Copy verbatim the block of lines in the entries below whose first line contains "The image size is (719, 789)." and whose last line contains "Task: Open the (936) reviews count". Leave out all other lines.

Supplied records:
········
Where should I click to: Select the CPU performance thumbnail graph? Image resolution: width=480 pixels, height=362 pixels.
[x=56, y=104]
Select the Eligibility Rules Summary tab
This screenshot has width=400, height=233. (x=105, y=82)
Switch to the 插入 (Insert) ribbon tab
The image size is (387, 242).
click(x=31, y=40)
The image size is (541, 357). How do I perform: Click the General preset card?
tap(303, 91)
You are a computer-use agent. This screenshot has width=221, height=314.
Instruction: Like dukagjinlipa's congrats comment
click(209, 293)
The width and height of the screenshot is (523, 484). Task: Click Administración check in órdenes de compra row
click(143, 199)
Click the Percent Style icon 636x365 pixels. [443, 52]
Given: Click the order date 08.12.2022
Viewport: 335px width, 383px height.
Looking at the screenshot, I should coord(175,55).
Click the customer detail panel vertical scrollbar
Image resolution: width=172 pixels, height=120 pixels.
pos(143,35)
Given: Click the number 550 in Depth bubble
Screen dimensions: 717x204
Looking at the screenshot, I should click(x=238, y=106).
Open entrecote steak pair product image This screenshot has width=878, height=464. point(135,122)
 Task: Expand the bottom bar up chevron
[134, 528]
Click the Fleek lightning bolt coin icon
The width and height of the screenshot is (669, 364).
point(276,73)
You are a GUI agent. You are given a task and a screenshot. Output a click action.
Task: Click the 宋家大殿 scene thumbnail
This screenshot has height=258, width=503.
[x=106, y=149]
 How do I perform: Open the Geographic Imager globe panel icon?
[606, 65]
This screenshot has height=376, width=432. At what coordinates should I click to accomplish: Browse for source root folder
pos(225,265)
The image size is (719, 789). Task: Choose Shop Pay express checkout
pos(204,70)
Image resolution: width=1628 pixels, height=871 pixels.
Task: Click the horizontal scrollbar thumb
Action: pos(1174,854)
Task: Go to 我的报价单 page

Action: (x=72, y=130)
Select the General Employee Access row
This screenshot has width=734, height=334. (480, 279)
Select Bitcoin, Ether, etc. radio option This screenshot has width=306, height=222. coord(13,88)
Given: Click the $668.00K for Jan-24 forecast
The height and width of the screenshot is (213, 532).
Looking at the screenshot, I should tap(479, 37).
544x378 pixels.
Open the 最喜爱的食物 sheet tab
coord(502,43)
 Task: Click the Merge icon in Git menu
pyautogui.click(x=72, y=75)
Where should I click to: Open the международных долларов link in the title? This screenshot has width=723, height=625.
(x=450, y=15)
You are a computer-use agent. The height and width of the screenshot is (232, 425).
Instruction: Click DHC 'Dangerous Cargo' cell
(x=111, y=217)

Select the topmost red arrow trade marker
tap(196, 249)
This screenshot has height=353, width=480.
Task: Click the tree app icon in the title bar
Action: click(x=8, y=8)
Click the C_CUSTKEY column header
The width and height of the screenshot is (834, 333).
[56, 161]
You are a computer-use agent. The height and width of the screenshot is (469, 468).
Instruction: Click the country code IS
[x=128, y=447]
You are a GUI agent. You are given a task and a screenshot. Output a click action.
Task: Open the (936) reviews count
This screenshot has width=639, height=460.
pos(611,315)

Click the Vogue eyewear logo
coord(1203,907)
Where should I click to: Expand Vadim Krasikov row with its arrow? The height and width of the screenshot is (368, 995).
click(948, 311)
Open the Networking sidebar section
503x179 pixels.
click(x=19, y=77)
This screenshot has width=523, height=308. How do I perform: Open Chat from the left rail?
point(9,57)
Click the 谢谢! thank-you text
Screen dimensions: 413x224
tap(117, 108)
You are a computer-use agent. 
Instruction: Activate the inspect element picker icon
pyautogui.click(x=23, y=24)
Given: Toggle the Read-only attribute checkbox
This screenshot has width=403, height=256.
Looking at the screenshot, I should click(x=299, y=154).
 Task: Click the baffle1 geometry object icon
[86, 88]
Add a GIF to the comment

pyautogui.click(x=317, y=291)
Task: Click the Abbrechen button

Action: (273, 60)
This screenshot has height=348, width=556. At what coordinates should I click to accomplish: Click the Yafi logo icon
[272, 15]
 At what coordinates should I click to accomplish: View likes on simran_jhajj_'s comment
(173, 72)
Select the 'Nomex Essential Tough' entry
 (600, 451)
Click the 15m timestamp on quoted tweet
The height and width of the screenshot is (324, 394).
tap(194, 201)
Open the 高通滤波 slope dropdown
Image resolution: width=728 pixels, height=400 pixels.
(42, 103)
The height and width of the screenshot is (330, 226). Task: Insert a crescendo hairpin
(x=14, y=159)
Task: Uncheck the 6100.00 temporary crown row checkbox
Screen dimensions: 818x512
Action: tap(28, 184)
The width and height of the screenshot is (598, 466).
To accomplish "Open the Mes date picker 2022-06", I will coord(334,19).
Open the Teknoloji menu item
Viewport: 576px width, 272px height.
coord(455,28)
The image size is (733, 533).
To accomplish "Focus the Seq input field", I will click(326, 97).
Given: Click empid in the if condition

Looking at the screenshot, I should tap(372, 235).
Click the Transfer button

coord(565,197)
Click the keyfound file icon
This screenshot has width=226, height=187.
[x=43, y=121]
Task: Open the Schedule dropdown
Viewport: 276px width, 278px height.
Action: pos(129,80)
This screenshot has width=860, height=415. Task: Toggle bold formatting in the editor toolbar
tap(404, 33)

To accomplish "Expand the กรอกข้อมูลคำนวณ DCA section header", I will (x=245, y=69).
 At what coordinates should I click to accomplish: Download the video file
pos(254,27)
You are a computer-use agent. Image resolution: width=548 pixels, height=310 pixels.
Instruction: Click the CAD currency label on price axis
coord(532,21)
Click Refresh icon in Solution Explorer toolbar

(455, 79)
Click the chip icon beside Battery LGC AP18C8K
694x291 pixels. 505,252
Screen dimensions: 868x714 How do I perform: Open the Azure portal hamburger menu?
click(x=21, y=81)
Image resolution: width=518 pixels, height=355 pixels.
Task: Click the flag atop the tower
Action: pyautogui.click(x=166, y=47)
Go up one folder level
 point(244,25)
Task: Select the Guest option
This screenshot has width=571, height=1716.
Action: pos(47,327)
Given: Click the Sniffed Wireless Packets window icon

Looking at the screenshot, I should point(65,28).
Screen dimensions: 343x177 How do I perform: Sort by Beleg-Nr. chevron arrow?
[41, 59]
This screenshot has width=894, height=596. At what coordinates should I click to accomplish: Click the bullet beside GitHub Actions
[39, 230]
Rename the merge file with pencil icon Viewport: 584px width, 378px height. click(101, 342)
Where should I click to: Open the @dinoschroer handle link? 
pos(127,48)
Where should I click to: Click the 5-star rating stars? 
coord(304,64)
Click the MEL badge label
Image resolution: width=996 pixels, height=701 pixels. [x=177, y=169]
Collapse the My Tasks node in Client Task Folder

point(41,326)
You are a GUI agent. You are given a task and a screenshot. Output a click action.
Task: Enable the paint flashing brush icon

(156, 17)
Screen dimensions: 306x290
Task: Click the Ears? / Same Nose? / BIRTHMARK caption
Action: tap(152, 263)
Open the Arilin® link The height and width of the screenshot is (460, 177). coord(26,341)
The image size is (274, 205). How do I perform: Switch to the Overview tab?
········
Output of the task:
The image size is (719, 789). Task: Choose Shop Pay express checkout
pos(204,70)
Image resolution: width=1628 pixels, height=871 pixels.
Task: Click the horizontal scrollbar thumb
Action: pos(1174,854)
Task: Go to 我的报价单 page

Action: (x=72, y=130)
Select the General Employee Access row
This screenshot has width=734, height=334. (480, 279)
Select Bitcoin, Ether, etc. radio option This screenshot has width=306, height=222. coord(13,88)
Given: Click the $668.00K for Jan-24 forecast
The height and width of the screenshot is (213, 532).
Looking at the screenshot, I should tap(479, 37).
544x378 pixels.
Open the 最喜爱的食物 sheet tab
coord(502,43)
 Task: Click the Merge icon in Git menu
pyautogui.click(x=72, y=75)
Where should I click to: Open the международных долларов link in the title? This screenshot has width=723, height=625.
(x=450, y=15)
You are a computer-use agent. The height and width of the screenshot is (232, 425).
Instruction: Click DHC 'Dangerous Cargo' cell
(x=111, y=217)

Select the topmost red arrow trade marker
tap(196, 249)
This screenshot has height=353, width=480.
Task: Click the tree app icon in the title bar
Action: click(x=8, y=8)
Click the C_CUSTKEY column header
The width and height of the screenshot is (834, 333).
[56, 161]
You are a computer-use agent. The height and width of the screenshot is (469, 468).
Instruction: Click the country code IS
[x=128, y=447]
You are a GUI agent. You are given a task and a screenshot. Output a click action.
Task: Open the (936) reviews count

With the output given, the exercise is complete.